По обеим сторонам дороги лежали поля, пожухлые и полуголые. Вдалеке, из-за кромки леса, поднималась серая труба. Желтоватый дымок струился, уходя в небо, дрожал у самого жерла.
«Жертва, жернов, жерло...» – покосившись на ситцевую крышку, Маша вспомнила свой словарь.
Автобус проехал вдоль ограды, за которой открывался скверик. На клумбах росли жидкие темно-бордовые цветы. Мимо широкой лестницы, ведущей на верхнюю площадку, автобус объехал приземистое здание, стоящее на холме. Миновав невзрачные хозяйственные постройки, водитель подкатил к воротам. Два мужика в рабочей одежде подтащили железную телегу и выволокли гроб.
«Надо бы помянуть, как думаешь, а, хозяйка?» – старший обратился к маме. Торопливо порывшись в кошельке, мама протянула рубль. «Кого поминать-то?» – он спрашивал сурово. «Ефросинью, – мама ответила испуганно, – рабу божью Ефросинию». «Не сомневайся, помянем в лучшем виде», – сунув рубль в карман, он взялся за тележную ручку.
До назначенного времени оставалось полчаса. Маша шла вдоль ограды: цветочных бабок не было.
По широкой лестнице, ведущей к зданию крематория, поднимались люди, несли букеты, упакованные в прозрачный целлофан.
Спустившись к подножью, Маша оглянулась: на площадке, к которой вели ступени, высилось странное сооружение, похожее на обрубок широкой трубы. У жерла ее прикрыли желтыми металлическими листами. Видимо, имитируя языки пламени – Маша поняла.
Она смотрела на стены, облицованные гранитом. Небо, нависшее над холмом, было серым – под цвет. У подножья лестницы гулял ветер. Клумбы, усаженные бархатцами, дрожали мелкой рябью. Снизу, где она стояла, открывался вид на ближние пустыри.
Закинув голову, Маша смотрела на желтое пламя. Ветер, летевший с холма, раздувал металлические складки. Звон, похожий на дребезжанье, долетал до холмов. В этом пламени, свернутом из листового железа, они уходили – сожженные души умерших. Жерлом, нацеленным в небо, открывалась их дорога. «Как в концлагере», – она подумала и пошла по ступеням, как будто провожая их в дорогу – в последний путь.
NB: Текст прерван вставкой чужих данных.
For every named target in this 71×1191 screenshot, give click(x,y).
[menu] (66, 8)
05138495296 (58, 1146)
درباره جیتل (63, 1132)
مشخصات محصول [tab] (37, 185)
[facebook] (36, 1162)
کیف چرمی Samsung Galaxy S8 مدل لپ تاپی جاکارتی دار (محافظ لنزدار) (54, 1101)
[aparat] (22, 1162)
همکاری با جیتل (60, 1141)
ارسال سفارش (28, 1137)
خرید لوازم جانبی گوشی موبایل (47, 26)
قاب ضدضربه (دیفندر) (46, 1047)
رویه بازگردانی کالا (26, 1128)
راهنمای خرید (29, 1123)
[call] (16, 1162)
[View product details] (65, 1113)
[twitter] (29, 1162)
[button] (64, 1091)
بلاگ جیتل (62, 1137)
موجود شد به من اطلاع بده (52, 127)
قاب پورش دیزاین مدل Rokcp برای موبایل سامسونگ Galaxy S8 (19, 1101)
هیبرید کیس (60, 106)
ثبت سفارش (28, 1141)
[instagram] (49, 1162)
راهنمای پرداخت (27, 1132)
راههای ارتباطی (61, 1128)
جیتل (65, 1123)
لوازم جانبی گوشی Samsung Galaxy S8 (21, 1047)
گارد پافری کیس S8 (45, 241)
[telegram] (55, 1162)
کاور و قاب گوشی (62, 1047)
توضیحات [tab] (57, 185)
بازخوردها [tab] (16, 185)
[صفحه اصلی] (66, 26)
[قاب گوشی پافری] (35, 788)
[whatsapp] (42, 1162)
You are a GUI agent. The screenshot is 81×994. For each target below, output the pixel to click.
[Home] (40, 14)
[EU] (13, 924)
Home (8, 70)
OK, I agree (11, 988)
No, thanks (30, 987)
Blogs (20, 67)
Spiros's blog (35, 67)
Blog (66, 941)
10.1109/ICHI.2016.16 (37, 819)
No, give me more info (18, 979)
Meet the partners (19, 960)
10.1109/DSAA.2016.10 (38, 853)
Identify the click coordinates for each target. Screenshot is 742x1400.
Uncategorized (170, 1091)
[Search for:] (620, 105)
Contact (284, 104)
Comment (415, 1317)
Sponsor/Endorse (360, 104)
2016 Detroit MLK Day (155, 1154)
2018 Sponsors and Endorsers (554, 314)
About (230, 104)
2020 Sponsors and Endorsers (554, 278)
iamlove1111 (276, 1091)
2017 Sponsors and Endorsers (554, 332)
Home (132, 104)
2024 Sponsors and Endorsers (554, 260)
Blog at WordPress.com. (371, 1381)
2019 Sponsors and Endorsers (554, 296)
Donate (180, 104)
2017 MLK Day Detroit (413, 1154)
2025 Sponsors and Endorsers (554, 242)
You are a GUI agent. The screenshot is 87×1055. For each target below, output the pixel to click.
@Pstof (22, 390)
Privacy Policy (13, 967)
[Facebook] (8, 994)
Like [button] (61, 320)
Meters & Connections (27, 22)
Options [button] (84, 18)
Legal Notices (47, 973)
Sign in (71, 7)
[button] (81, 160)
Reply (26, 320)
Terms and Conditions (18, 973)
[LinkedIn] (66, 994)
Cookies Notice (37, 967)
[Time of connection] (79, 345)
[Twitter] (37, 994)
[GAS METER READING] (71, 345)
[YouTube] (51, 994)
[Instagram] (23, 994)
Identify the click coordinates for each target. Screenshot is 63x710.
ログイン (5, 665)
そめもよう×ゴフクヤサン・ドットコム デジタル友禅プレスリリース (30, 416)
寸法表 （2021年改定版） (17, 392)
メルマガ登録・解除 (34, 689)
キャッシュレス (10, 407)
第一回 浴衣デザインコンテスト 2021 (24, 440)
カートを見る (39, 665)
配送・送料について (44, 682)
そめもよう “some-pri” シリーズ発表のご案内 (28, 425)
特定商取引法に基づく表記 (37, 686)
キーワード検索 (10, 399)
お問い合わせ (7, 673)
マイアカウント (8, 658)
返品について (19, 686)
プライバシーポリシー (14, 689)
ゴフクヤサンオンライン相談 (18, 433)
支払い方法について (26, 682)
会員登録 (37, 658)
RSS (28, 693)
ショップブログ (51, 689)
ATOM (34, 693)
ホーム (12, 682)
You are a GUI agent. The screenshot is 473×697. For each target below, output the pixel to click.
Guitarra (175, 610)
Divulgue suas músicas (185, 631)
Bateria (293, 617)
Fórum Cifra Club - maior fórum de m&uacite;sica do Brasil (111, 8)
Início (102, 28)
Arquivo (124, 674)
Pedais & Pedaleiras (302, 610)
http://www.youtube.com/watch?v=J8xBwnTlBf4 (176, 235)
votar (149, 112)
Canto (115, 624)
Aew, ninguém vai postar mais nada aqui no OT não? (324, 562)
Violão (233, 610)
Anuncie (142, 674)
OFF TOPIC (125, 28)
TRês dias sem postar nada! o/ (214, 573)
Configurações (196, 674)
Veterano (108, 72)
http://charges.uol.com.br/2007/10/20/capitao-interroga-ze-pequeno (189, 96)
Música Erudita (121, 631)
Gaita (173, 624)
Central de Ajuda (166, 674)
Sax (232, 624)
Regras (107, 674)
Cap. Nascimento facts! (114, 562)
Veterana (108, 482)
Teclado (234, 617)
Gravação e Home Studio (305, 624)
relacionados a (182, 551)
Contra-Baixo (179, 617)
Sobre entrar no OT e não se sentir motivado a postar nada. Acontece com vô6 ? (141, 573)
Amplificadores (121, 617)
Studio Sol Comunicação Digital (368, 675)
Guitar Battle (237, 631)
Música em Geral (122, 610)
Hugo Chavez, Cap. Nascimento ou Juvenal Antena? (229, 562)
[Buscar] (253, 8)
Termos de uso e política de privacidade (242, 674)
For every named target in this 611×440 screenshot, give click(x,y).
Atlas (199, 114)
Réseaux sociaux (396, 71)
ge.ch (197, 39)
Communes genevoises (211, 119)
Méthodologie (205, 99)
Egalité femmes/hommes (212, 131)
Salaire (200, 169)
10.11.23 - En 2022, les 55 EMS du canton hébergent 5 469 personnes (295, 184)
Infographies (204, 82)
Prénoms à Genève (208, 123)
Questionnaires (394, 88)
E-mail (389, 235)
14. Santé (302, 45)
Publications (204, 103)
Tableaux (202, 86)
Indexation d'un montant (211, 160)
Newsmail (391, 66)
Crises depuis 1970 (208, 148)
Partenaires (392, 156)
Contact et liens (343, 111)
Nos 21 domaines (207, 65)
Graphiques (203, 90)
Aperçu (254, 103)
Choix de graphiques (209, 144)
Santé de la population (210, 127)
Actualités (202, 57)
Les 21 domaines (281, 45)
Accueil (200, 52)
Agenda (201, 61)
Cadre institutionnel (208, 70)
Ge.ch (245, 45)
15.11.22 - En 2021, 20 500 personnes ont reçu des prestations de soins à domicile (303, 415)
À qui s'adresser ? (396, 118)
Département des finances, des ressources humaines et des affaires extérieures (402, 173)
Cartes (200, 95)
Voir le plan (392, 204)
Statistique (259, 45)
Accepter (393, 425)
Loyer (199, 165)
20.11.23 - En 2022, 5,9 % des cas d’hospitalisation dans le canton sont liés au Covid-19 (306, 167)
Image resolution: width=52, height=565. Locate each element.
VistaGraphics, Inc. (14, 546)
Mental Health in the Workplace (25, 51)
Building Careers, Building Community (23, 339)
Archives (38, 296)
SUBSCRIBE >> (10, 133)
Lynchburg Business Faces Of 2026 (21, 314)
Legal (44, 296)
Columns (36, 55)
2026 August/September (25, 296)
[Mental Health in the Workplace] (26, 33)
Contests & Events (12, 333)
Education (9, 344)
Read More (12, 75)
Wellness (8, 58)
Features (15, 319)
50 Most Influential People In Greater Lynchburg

Торопливый стук каблучков донесся с лестницы, и, обернувшись, Маша увидела молодую женщину, бежавшую наверх. Ее голова была повязана темным газовым шарфом. Из-под него выбивалась желтоватая прядь. Вскинув запястье на бегу, женщина воскликнула: «Ужас!» – и кинулась к двери, у которой, собираясь отдельными группами, толпились люди. Она вглядывалась в лица, но отходила, не найдя своих. Букет белых гвоздик, который женщина несла с собою, был нарядным и свежим. Так никого и не обнаружив, женщина скрылась в дверях.
Оглядывая сквер, Маша гадала, как бы половчее подкрасться и нарвать этих чахлых бархатцев, все лучше, чем с пустыми руками. Она уже было решилась, когда за спиной застучали знакомые каблучки. Женщина шла обратно. Белые гвоздики, обернутые в целлофан, глядели в землю. Она дошла до лестницы и, заметив урну, пихнула в нее цветы – головками вниз. Прозрачный целлофан хрустнул. Женщина махнула рукой и пошла вниз.
Маша подкралась осторожно. Взявшись за хрусткое облачко, потянула на себя. Встряхнула, расправила обертку и пошла к дверям.
Гроб дожидался на возвышении. Вдоль стен, убранных металлическими венками, стояли скамейки. На них никто не сидел. Маша подошла и встала рядом с мамой. Крышку гроба успели поднять.
Фроськино лицо, открытое чужим глазам, выглядело птичьим. Смерть, выдвинувшая вперед подбородок, заострила черты. Нос, похожий на клюв, упирался в поджатые губы. Мама оглянулась и взяла цветы. Стараясь не хрустеть целлофаном, развернула и положила в ноги.
Строго одетая женщина подошла к отцу. Что-то спросив у него вполголоса, она подошла к гробу, и, сверившись с бумажкой, заговорила о том, что сегодня родные и близкие прощаются с человеком, прожившим долгую трудовую жизнь. Тягучие звуки поднимались откуда-то снизу, и, вглядываясь в черты, закосневшие в смерти, Маша не слушала слов.
«Теперь вы можете попрощаться», – строгая женщина отошла в сторону.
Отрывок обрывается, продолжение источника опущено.